Cookie規制は“消費者起点”の地殻変動
――本日はサイバーエージェントの羽片さん、Facebook Japanの中村さんとともに、Cookie/IDFAの規制への対応、広告・マーケティングのこれからについて考えていきます。はじめに業界の温度感からお聞かせください。日々多くのクライアント企業と接している中で、この問題がどのように受け止められているとお感じでしょうか。
羽片:大きく「この変化で何が変わるのか」そして「自社データをどう貯めるか」という2つの観点で、お問い合わせをいただくことが増えています。
一方、まだ不確定要素が多いこともあり、我々エージェンシーとしても、漸進的な対応にならざるを得ない部分があります。新しい情報が出たタイミングでその都度お客様にお伝えしながら、可能な策や選択肢を見極めています。
中村:主体的に情報収集をしている企業から、エージェンシーに一任している企業まで、対応にグラデーションがあると感じます。一方で今回の変化は不可逆なものと認識しており、すべての情報が出揃うのを待つよりも、できることから着手していく姿勢が必要だと思います。
羽片:そうですね。確かに「ここまではOK」という線引きや規制に対する解釈は定まっていないところもありますが、この流れが不可逆なものであるということは確実です。
中村:Facebook社ではこの件に関しては「Cookie/IDFA規制の問題」ではなく、「個人のプライバシーの問題」と捉えているんです。
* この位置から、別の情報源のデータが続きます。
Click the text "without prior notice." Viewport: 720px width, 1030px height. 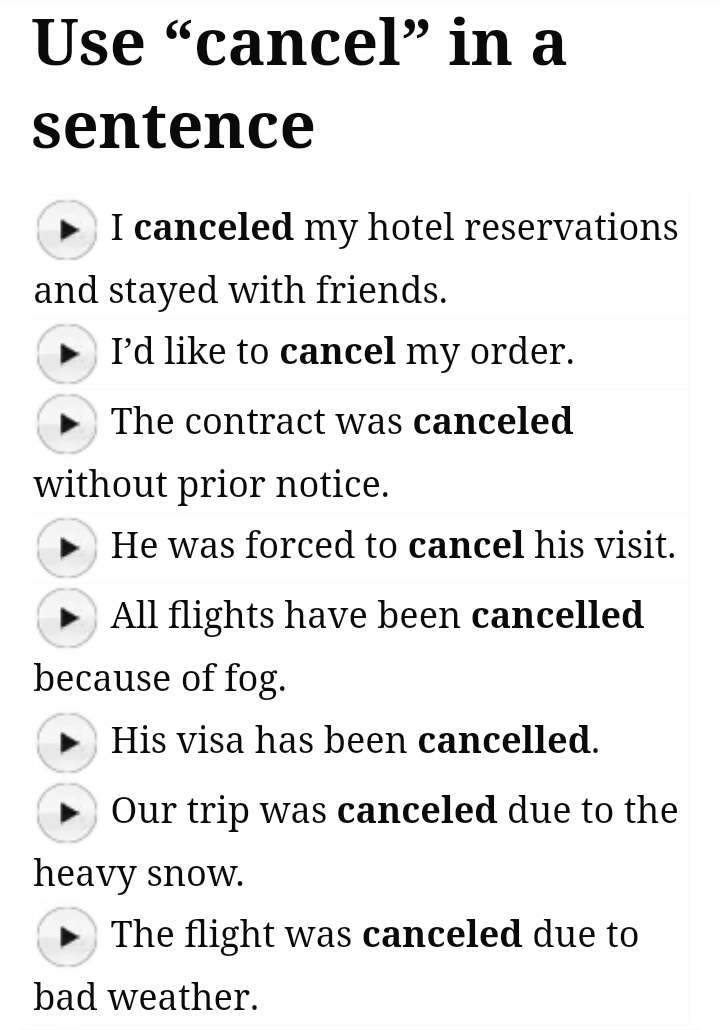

表面化しているのはAppleやGoogleの規制ですが、その根底には「リタゲにずっと追いかけられて気持ちが悪い」「私のデータはどう使われているだろう」という消費者の感覚があります。
一言で表すと、これは大きな地殻変動。PCからモバイルへ移行していったときのような消費者起点の潮流であり、広範囲にエコシステムが変わっていく転換点です。モバイルシフトの時と同じく、広範囲にわたってインパクトがあると考えています。
プライバシーとパーソナライズは二項対立ではない
羽片:「データは誰のものか」という議論はずっとありますね。データをコントロールする主導権がユーザーに“戻っていく”話として捉えるとよさそうです。
ただ、ユーザー側のデータ活用に対する理解も進んでいます。安全・安心は大前提となりますが、データを共有することにメリットがあると感じてもらえれば、オプトインしてくれる。そうしたサービス設計が重要になるのが、これからの時代だと思います。
中村:プライバシー vs パーソナライズの二項対立で語られてしまうことが多いですが、どちらかを犠牲にするのではなく、両立できるはずですよね。Facebook社には中小企業のクライアントもとても多いですが、我々の調査によると、中小企業が利用者データを活用したパーソナライズされた広告を出稿できないと、Web上の売上の60%以上を失ってしまうという結果が出ていたりします(※参考記事)。
両立のためには、まず何よりも利用者の理解を得ることが必要で、私たちFacebook社の提供するアプリでも透明性のある説明やオプトアウトの提供などを強化しています。そして、各プレーヤーの対応がバラバラだとその両立にどうしても時間がかかってしまうので、業界の共通理解を醸成し、協力できる体制を整えていく必要があると感じます。